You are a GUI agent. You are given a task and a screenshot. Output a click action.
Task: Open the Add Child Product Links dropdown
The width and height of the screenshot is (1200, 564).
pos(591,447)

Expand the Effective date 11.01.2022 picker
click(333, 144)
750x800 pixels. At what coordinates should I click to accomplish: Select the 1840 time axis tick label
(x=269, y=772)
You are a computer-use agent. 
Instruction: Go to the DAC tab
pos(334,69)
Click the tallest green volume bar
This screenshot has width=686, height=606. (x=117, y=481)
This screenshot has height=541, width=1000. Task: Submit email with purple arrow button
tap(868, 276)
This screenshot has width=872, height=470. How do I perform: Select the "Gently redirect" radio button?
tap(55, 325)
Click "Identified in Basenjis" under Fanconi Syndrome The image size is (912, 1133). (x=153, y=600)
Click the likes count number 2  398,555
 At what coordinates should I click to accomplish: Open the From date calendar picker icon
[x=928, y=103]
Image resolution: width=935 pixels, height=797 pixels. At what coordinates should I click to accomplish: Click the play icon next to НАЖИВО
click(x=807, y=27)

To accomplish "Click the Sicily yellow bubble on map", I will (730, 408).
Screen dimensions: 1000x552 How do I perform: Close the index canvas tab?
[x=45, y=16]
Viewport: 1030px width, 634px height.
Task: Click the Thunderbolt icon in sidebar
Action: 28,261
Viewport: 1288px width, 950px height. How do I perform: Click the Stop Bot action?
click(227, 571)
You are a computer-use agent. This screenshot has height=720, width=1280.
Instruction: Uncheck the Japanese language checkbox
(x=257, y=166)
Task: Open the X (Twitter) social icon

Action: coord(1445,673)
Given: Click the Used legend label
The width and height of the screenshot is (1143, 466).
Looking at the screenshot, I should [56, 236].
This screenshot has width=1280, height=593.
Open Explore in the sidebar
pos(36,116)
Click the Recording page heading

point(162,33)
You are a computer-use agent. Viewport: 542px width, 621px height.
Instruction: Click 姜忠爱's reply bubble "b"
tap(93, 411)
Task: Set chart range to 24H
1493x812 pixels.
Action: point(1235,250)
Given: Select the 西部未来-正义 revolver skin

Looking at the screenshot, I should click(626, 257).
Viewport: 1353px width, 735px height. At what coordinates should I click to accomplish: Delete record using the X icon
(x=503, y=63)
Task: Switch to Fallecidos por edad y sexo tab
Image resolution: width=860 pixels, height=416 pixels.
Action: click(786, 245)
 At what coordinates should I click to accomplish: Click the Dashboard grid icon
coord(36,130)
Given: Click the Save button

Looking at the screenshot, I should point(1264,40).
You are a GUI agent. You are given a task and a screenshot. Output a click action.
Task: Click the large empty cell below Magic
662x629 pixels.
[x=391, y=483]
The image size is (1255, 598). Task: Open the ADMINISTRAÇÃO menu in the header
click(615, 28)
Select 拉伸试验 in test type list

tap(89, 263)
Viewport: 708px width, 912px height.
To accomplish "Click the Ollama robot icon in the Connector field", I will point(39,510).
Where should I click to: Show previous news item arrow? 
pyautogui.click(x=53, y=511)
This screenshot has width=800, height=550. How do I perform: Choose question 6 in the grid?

• **What is needed**
Write out every line of the entries that holds the word "will".

• **Completed exercise**
To accomplish "Click the Sicily yellow bubble on map", I will (730, 408).
To accomplish "Click the Ollama robot icon in the Connector field", I will point(39,510).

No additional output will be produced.